Efek Perang Dagang, IMF Pangkas Pertumbuhan Ekonomi Global Jadi 2,8 Persen
Wahyu Gilang Putranto April 24, 2025 06:13 PM

TRIBUNNEWS.COM - Dana Moneter Internasional (IMF) kembali memangkas proyeksi pertumbuhan ekonomi global 2025 menjadi 2,8 persen, turun dari proyeksi awal pada 2024 yang dipatok 3,3 persen.

"Pertumbuhan ekonomi global akan melambat menjadi 2,8 persen pada tahun ini, turun dari 3,3 persen tahun lalu dan jauh di bawah rata-rata historis," tulis laporan IMF dikutip dari CNN International, Kamis (24/4/2025).

Pemangkasan ini diungkap IMF dalam laporan bertajuk World Economic Outlook.

Tepat setelah Presiden AS Donald Trump memberlakukan tarif impor ke sejumlah negara hingga memicu perang dagang.

Bagi mitra dagang, bea masuk yang lebih tinggi akan diterjemahkan sebagai guncangan permintaan yang memukul output dan harga  yang mengganggu perdagangan global, hingga berdampak negatif bagi pertumbuhan ekonomi global.

Serangkaian tekanan ini yang mendorong IMF untuk memangkas proyeksi pertumbuhan global tahun ini.

Menjadi ekspansi produk domestik bruto paling lambat sejak pandemi Covid-19 pada tahun 2020, jadi yang terburuk kedua sejak 2009.

Pertumbuhan Ekonomi AS Ikut Amblas

Tak hanya proyeksi ekonomi dunia yang dipangkas, IMF juga turut memangkas proyeksi pertumbuhan Produk Domestik Bruto (PDB) AS.

Proyeksi itu dipangkas dari 2,8 persen pada 2024 menjadi 1,8 persen pada 2025.

Pemangkasan dilakukan lantaran tarif impor yang diberlakukan Trump memicu beberapa mitra dagang untuk melemparkan tindakan balasan terhadap tarif yang pada akhirnya membawa perdagangan dunia di ambang resesi.

Membuat ekonomi Amerika Serikat (AS) berpotensi jatuh ke jurang resesi.

Dengan kemungkinan 2 juta warga AS kehilangan pekerjaan, sebagai akibat dari kenaikan tarif yang sedang berlangsung.

Kepala Ekonom IMF Pierre-Olivier Gourinchas mengatakan tarif baru yang diberlakukan Trump menyumbang hampir separuh dari penurunan tajam dalam proyeksi pertumbuhan AS tahun ini.

Ia mencatat bahwa ketidakpastian kebijakan telah menekan permintaan di dalam negeri bahkan sebelum pengumuman tarif terbaru.

Penurunan proyeksi ini menambah peringatan serupa dari beberapa bank Wall Street dalam beberapa pekan terakhir.

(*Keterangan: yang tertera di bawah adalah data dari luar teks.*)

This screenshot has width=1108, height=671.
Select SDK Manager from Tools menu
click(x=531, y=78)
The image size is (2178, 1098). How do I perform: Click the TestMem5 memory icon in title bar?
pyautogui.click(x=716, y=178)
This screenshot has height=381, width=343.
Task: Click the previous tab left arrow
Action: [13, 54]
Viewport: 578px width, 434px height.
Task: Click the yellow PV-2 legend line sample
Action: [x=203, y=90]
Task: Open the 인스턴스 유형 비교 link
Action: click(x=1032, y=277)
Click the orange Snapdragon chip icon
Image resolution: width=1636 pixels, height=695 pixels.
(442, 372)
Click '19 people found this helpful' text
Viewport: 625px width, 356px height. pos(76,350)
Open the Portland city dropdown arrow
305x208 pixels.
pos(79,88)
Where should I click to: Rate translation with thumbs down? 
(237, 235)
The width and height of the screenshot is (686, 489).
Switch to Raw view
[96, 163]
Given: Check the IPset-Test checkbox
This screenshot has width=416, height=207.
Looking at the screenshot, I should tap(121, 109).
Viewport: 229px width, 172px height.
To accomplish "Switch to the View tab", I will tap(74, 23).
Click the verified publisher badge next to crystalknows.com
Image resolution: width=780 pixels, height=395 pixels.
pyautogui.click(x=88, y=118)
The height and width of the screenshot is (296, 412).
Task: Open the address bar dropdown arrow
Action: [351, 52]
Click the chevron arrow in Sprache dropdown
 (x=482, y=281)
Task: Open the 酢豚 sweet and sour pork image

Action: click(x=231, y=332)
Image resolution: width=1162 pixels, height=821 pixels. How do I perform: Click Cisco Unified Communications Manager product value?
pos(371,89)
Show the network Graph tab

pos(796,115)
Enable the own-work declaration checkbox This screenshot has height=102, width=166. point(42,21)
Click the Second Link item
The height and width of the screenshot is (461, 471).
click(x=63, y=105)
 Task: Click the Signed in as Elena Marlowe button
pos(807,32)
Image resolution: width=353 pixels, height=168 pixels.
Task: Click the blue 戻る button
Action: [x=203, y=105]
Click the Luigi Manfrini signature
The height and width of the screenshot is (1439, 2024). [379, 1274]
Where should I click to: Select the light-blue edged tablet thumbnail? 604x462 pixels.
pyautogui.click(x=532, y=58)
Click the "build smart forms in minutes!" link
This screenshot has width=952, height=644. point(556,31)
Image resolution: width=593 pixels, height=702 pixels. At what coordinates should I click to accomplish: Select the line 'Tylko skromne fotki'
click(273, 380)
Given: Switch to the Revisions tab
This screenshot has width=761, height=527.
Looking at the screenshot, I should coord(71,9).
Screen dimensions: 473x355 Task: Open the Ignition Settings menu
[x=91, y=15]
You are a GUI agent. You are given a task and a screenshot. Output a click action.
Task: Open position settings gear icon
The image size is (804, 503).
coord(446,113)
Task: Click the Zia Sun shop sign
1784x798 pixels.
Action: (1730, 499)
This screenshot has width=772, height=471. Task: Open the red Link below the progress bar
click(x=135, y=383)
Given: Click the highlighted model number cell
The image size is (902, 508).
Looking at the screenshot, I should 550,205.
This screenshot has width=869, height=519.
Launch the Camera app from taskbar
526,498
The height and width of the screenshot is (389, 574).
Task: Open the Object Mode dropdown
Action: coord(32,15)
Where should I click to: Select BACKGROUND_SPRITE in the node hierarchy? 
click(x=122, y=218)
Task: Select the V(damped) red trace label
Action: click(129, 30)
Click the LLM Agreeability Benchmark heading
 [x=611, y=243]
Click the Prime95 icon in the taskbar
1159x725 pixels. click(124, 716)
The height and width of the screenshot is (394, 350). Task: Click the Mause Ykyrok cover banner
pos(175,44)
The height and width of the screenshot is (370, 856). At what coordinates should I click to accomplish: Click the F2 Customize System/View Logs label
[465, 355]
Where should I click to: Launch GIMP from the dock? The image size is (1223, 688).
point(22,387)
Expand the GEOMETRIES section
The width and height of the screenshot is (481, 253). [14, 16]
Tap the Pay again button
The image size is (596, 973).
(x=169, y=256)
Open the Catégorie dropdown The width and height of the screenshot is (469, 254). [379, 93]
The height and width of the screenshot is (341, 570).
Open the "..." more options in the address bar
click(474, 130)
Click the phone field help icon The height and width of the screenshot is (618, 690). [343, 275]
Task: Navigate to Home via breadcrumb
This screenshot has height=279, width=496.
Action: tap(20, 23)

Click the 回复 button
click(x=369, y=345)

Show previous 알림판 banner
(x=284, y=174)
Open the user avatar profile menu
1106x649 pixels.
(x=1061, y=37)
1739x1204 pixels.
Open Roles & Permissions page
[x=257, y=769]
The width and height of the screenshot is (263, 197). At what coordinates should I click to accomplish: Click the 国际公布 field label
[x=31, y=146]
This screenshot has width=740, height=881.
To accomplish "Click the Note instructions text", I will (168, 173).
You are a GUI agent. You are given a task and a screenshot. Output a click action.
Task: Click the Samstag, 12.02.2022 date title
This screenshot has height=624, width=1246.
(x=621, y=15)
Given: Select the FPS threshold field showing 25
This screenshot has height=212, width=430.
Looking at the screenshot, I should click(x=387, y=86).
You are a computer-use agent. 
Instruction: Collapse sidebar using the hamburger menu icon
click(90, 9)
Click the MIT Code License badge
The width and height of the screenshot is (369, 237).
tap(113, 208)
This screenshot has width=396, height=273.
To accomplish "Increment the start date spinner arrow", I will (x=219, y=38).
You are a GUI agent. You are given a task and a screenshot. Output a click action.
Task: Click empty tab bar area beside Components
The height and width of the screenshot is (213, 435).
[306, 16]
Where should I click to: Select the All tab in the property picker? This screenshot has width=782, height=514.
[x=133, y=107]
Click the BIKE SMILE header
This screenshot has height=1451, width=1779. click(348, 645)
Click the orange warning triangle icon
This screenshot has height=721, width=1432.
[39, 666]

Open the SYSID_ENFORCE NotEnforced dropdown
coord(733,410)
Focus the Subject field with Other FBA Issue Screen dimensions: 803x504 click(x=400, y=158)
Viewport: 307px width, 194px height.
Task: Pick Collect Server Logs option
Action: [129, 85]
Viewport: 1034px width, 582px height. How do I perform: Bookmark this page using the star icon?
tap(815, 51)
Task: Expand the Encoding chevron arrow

Di mana JPMorgan Chase & Co dan Goldman Sachs Group Inc sebelumnya telah memperingatkan kemungkinan resesi di AS yang telah meningkat.

"Dampak jangka panjang dari tarif ini, jika terus diberlakukan, akan bersifat negatif bagi semua kawasan sama seperti dampak jangka pendeknya," kata Gourinchas.

Pasar Saham Ditinggal Investor 

Merespons pemangkasan proyeksi yang dilakukan IMF, investor global berbondong-bondong angkat kaki dari Wall Street, bursa saham AS.

Dari pantauan hasil survei terbaru Bank of America terhadap para manajer investasi global, menunjukkan bahwa 73 persen investor global mulai mengurangi kucuran duit mereka di AS lantaran keistimewaan AS telah mencapai puncaknya, 

Kaburnya para investor juga tampak dari hasil survei terbaru American Association of Individual Investor. 

Hasil poling menunjukkan selama delapan minggu terakhir, lebih dari 50 persen responsden bersikap pesimis terhadap pasar saham AS.

Mengindikasikan bahwa sentimen investor sedang negatif secara konsisten dalam jangka waktu cukup panjang.

Hal tersebut berbanding terbalik dengan 15 tahun terakhir, di mana saat itu pasar saham AS menjadi standar emas. dengan S&P 500 terus mengungguli indeks-indeks saham di Eropa dan Asia.

Namun munculnya karena munculnya DeepSeek sebagai pesaing ChatGPT, serta prospek pertumbuhan yang lebih besar di Eropa menarik perhatian investor.

Ditambah dengan adanya perang dagang akibat tarif impor Trump tahun ini S&P 500 turun 10 persen, berada di jalur untuk bulan terburuknya sejak 2022.